Asset Class - Returns across Eras: Why Timeframe Matters
- Hitchell Financial Planning
- Feb 5
- 2 min read
When investors talk about “the best performing asset class”, the answer almost always depends on when you start measuring.
The chart below highlights average annual returns and volatility across major asset classes over three different periods: since 1990, since 2010, and since 2020. What it shows very clearly is that leadership rotates — sometimes dramatically — and recent performance can be a poor guide to long-term outcomes.

The long view: since 1990
Looking back over the past 35 years, global equities have delivered strong long-term returns, averaging just over 8% per annum, but with meaningful volatility along the way. Private markets have produced even higher headline returns, though at the cost of significantly higher volatility and lower liquidity.
Bonds, both sovereign and corporate, have played a quieter role — offering lower returns, but also materially lower volatility. This highlights their historic role as portfolio stabilisers rather than return drivers.
Gold and real estate sit somewhere in the middle: capable of delivering respectable long-term returns, but with very different risk characteristics and behaviour across market cycles.
A different story since 2010
Shorten the lens to the post-financial-crisis era and the picture changes.
Global equities dominate, delivering double-digit annualised returns, while bonds have struggled in a world of low interest rates and, more recently, rising inflation. Gold has benefited from economic uncertainty, while private markets continue to show strong long-term return potential — again with higher volatility.
This period reinforces an important point: the “lost decade” narrative for certain asset classes is often highly dependent on the chosen start date.
The most recent cycle: since 2020
The past five years underline this even further.

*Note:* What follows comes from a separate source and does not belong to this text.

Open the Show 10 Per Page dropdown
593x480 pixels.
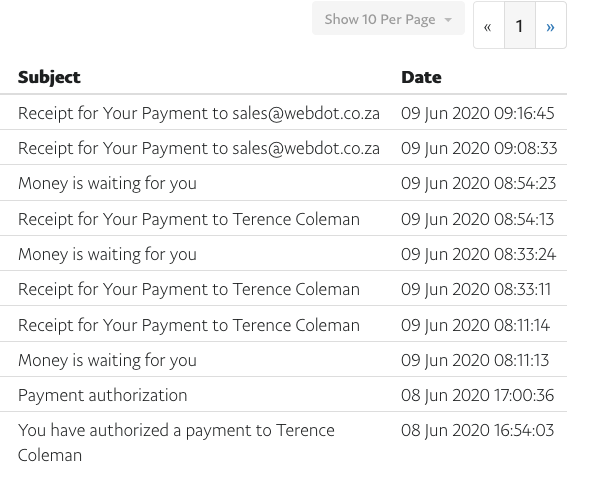click(388, 19)
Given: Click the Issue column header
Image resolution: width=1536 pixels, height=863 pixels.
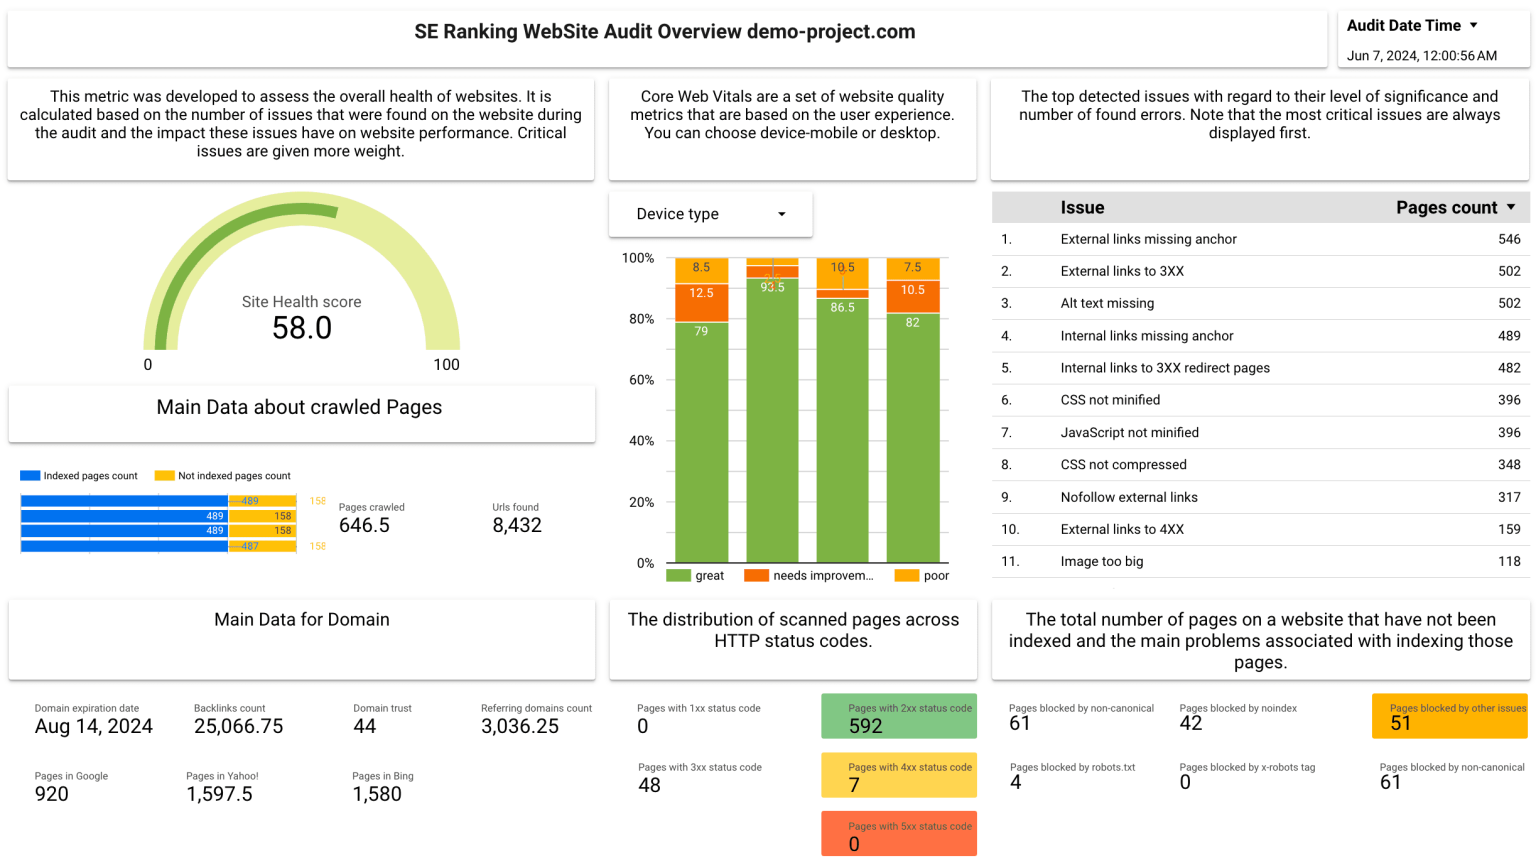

Equities have performed strongly but with elevated volatility. Bonds — traditionally seen as defensive — have delivered weak or even negative returns over this short window as interest rates rose sharply. Gold has been one of the standout performers, reflecting inflation concerns, geopolitical risk, and currency debasement fears.
Private markets, while still delivering positive returns, show very high volatility, reminding investors that these assets are not immune to economic shocks — even if those movements are less visible day-to-day.
The key takeaway for investors
No single asset class “wins” all the time.
Performance leadership rotates, often unpredictably, and assets that disappoint in one period can outperform in the next. This is why diversification, discipline, and alignment with long-term objectives matter far more than chasing recent returns.
For investors, the real risk is not short-term volatility — it’s building portfolios based on what has just worked, rather than what is appropriate for their time horizon, capacity for risk, and financial goals.